C’est que le souvenir de Rosenrot est un peu cuisant pour certains. Certes, les temps ont
changé, le groupe était alors « cramé » sur le plan relationnel quand
les choses semblent se passer bien mieux aujourd’hui (allez savoir, c’est peut-être
aussi pour protéger cet aspect que ces groupes lèvent le pied sur le studio les
années passant). Aussi, le précédent disque Rammstein sorti en
2019 fût un peu contesté artistiquement en dépit de chiffres de ventes plus que
satisfaisants même dans le contexte. Inégal certes mais contenant quelques sacrés
bons morceaux, je trouve qu’il passe bien le temps et j’y reviens, ce qui est plutôt
bon signe. Rammstein a mûri et ça leur va bien. Enfin, ce dernier point
est à relativiser car comme toujours avec eux, les vidéos associées aux nouveaux
singles cultivent des images percutantes et un goût de la provocation certain. Le mauvais
goût de Zick Zack se place là !!! Rammstein avait
déjà un peu perdu un peu de sa force de frappe au passage et ce Zeit confirme
cette tendance. La surpuissance si spécifique du combo est moins percutante sur le plan sonore
mais Rammstein est toujours là et bien là et continue de reléguer
loin une grande partie de la concurrence ! La voix de Till impressionne toujours autant
avec cet inimitable sens du refrain. Toujours sans grande surprise, on retrouve le même plan de
lancement avec un premier single plus majestueux accompagné d’une vidéo et
d’une thématique ambitieuses (le temps qui passe, sujet passionnant s’il en est et
donc on se doute ce qu’un Till inspiré peut en tirer) avant un second
single Zick Zack plus simple au gimmick vocal plus accrocheur, faisant au passage beaucoup
penser au Radio d’il y a trois ans.
La dynamique me semble enclenchée depuis les années 2010
mais le contexte récent a dû encore plus contribuer à avoir un
Rammstein en pilote automatique offrant ce qu’il a à offrir à ce
jour. Et j’en reviens à mon point évoqué plus haut : qui sera
étonné de ce point ? Bien sûr qu’on a cette impression de déjà
entendu mais la qualité est là, l’efficacité aussi. Le savoir-faire est
indéniable et un titre comme Zeit, certes en mid-tempo, se hisse à la hauteur des
très bons titres des Allemands. Moins « fracassant » dans son approche musicale, le
groupe se repose sur un Till toujours aussi aérien. Le chanteur propose aussi
deux titres en référence à son recueil de poésie (Angst,
Schwarz). On trouve aussi un titre en français, on le sait, notre langue plaît au
garçon, la dédicace plaira.
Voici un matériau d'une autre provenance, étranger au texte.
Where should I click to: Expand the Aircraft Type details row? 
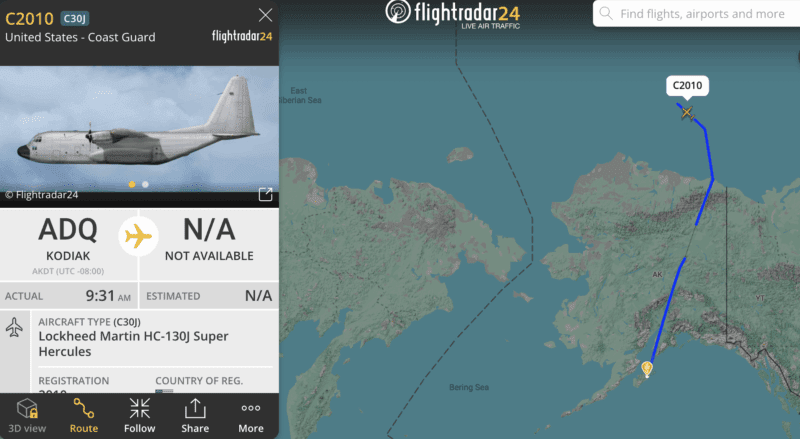click(139, 337)
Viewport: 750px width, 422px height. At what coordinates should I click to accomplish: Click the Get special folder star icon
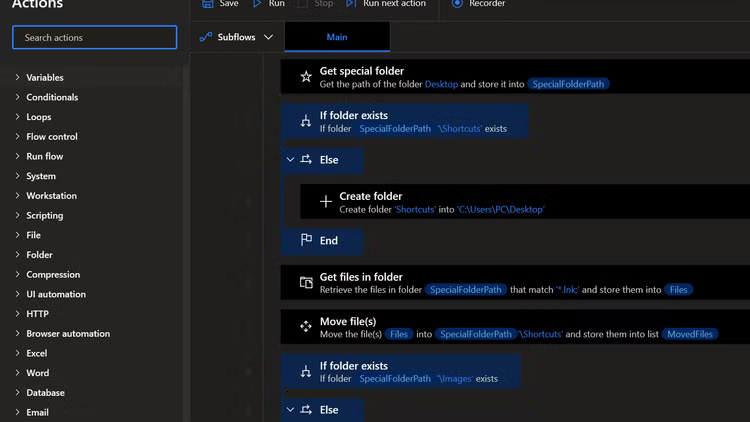[306, 77]
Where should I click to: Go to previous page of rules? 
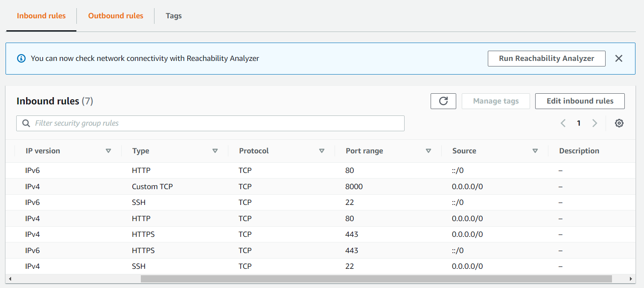click(x=563, y=123)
Musicalement, un morceau comme Angst sort du lot avec
son riff bien écrasant.
Difficile au final d’émettre un avis apportant
réellement une plus-value. Rammstein, qui s’auto-plagie, nous offre
là un disque qui devrait générer les remarques / réflexions habituelles
déjà évoquées. Pour ma part, je me réjouis de les retrouver, la
qualité étant à mon sens au rendez-vous. Il ne convient plus d’attendre autre
chose que ce qui nous est proposé ici et une fois ce point accepté, le résultat est
parfaitement satisfaisant. Les fans apprécieront, celles et ceux qui aimaient à les
critiquer continueront de pester. Le nombre de vues des vidéos du groupe, on parle ici en
dizaines de millions, laisse augurer d’un succès commercial là encore sans grande
surprise. On attendra le retour scénique des Allemands et on sait que là, on n’en
prendra pleins les yeux et les oreilles à coup de sensations très fortes. Ce groupe reste
une sacrée machine de guerre œuvrant dans un registre personnel enthousiasmant et
profondément original. On espèrera que le dernier titre proposé ici ne se veuille
prophétique mais on connaît le sens de l’ironie des Allemands et ce titre
s’inscrit dans la thématique du twemps qui passe ce qui fait sens (comme souvent chez eux).
Certes sans surprise mais encore très crédible Rammstein.
Tracklist de Zeit :
01. Armee Der Tristen 02. Zeit 03. Schwarz 04.
Giftig 05. Zick Zack 06. OK 07. Meine
Tränen 08. Angst 09. Dicke Titten 10.